Recognition of psychological testing forms from scratch

Three months ago, I was approached by a good friend and colleague with a request to write a small program for psychological testing. I, who previously wrote exclusively for the small needs of office automation on vba, vb, vb.net, decided to seize the moment and learn C # during the project. By the way, the project is simple, only 5 psychodiagnostic methods. Later it turned out that his dream was a form recognition system for these techniques. The situation has become complicated. It became clear that the main amount of time I spend on recognition.

Of course, I had no experience with images, and recognition, and began searching for libraries for letter recognition. Unfortunately, it was not possible to find anything free. So I rolled up my sleeves and started writing on my own.

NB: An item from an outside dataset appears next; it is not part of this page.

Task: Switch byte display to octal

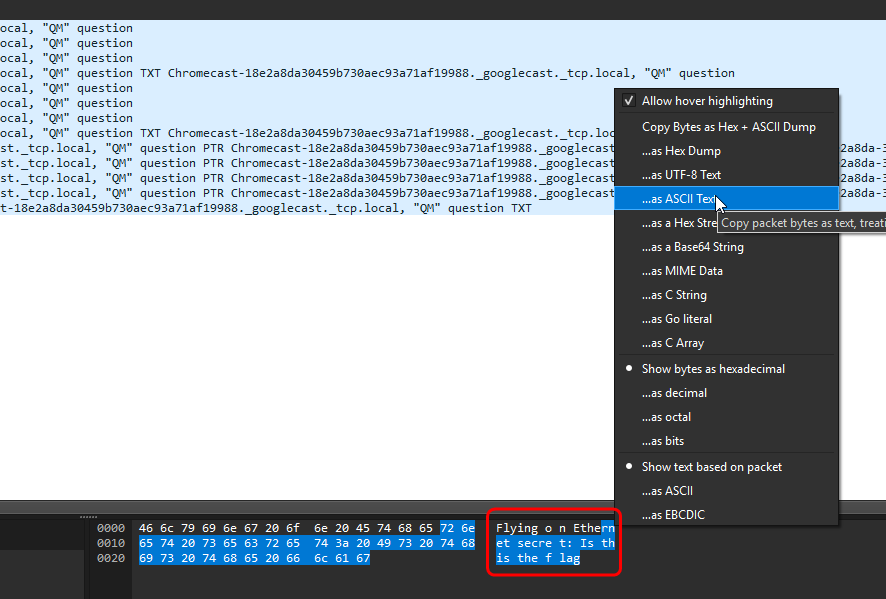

I will not write code here, as I believe that the main problem in creating such a system is in the algorithm of work.
So…
For a start, forms were created. Each method has its own, but they differ only in the number of questions and the number of answers in the questions.

Forms with my words created a good friend and co-worker. They were originally created in Excel and saved as PDF.
The most important detail on the form is black squares (I called them markers). The upper central marker is needed to determine where the top and where the bottom of the form. In psychodiagnostics, the subject is asked to draw a diagonal cross in the desired cell. It is assumed that:
1. The level of education of the subject may be low.
2. This is not an exam, and the subject makes a mistake, crosses them out many times.
3. The subject uses pencils, ballpoint, gel pens of different colors of ink.
4. The test subject is poorly instructed, and instead of the crosses, ticks.
')
Now, step by step formalization of the task itself of working with the test form recognition system:
1. Remove the blank image from the input device.
2. Bring the image into a standard form.
3. Find the cells in the image that need to be recognized.
4. Recognize cells.
5. Save the answers.

Now about everything in order.
1. Obtaining images for processing.
I chose a flatbed scanner as the cheapest and most common means of obtaining images. In the native C # operating system, there are two main APIs for working with scanners: TWAIN and WIA . No problems with WIA. The technology is well supported in Windows, well documented and there are many examples on the web. The most difficult thing was to set the scan parameters .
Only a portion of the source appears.